En de woning lijkt soms wel op een bureau en het bureau moet wat op een woning lijken. De computer heeft ons leven voor een deel geüniformiseerd. Mijn intuïtie zegt me dat er bijvoorbeeld een revival van het handwerk komt. Toen we in de jaren zeventig en het begin van de jaren tachtig de heruitgaven op de markt brachten van oud designmeubilair, had niemand gedacht dat er tien jaar later weer zoveel designers zouden zijn. De heropleving van de creativiteit, ook in de mode, is groot. Ook het maatwerk is de retour. Dus daar hoort ook het artisanale bij. In Frankrijk werd de band met de traditie trouwens nooit doorgeknipt, de scheiding tussen traditie en de moderne tendensen is minder groot. Dat uit zich bijvoorbeeld in het feit dat we naast plastic ook weer veel kostbaars gaan gebruiken zoals bladgoud, galuchat en zilver. Ook de dure en verfijnde materialen zijn terug. Ik vind het boeiend om veel te vermengen. Ik gebruik daarnaast net zo graag een zuiver industrieel product dat eigenlijk thuishoort in een goedkope sociale woning.

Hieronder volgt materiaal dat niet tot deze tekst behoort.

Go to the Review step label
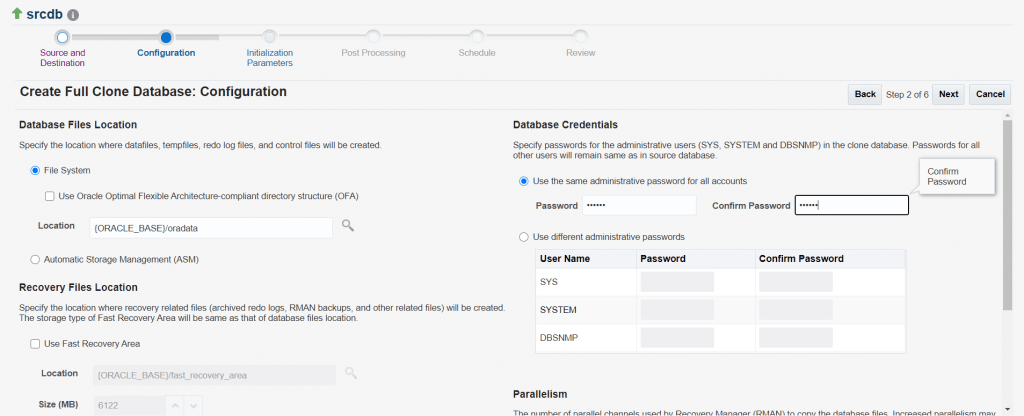The width and height of the screenshot is (1024, 416). tap(580, 52)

Interieurs, meubels en objecten worden inderdaad weer verfijnd afgewerkt.

Dankzij onze groeiende aandacht voor materialen. De invloed komt niet zozeer uit de Angelsaksische wereld, zoals je misschien zou denken, maar uit het Verre Oosten en Afrika. De weefsels en kleuren komen gedeeltelijk uit Afrika, vooral uit het noorden. Azië is omnipresent in mode, voedsel en zelfs cosmetica. Al wat er rond de tafel gebeurt, is oosters. Kijk maar naar de populariteit van de thee, het gebruik van allerlei kommen, de voorliefde voor lakwerk…

Voor u een geschenk uit de hemel, want u verzamelt zelf antieke rariteiten, zoals dozen. Uw bureau is ook allerminst een minimalistische ruimte, met al deze kunstwerken.

Ik ben geen minimalist. Als je in een kale ruimte iets verkeerd legt, is het alsof je straf zal krijgen. Het uitgepuurde minimalisme is voorbij. Zopas vroeg Gérard Garouste mij en twintig andere ontwerpers om een stoel van Starck te versieren, wat leidde tot een leuke en grappige tentoonstelling. Dat is een reactie tegen die overdreven soberheid. Ik hou van een grapje, laten we vooral onszelf niet te veel au sérieux nemen.

“Met de loft werd de industriële ruimte ontdekt, met als wonderbaarlijke kwaliteiten lucht, ruimte en licht. Dat drong door in de hele moderne architectuur.”

“Als je in een kale ruimte iets verkeerd legt, is het alsof je straf zal krijgen. Het uitgepuurde minimalisme is voorbij.”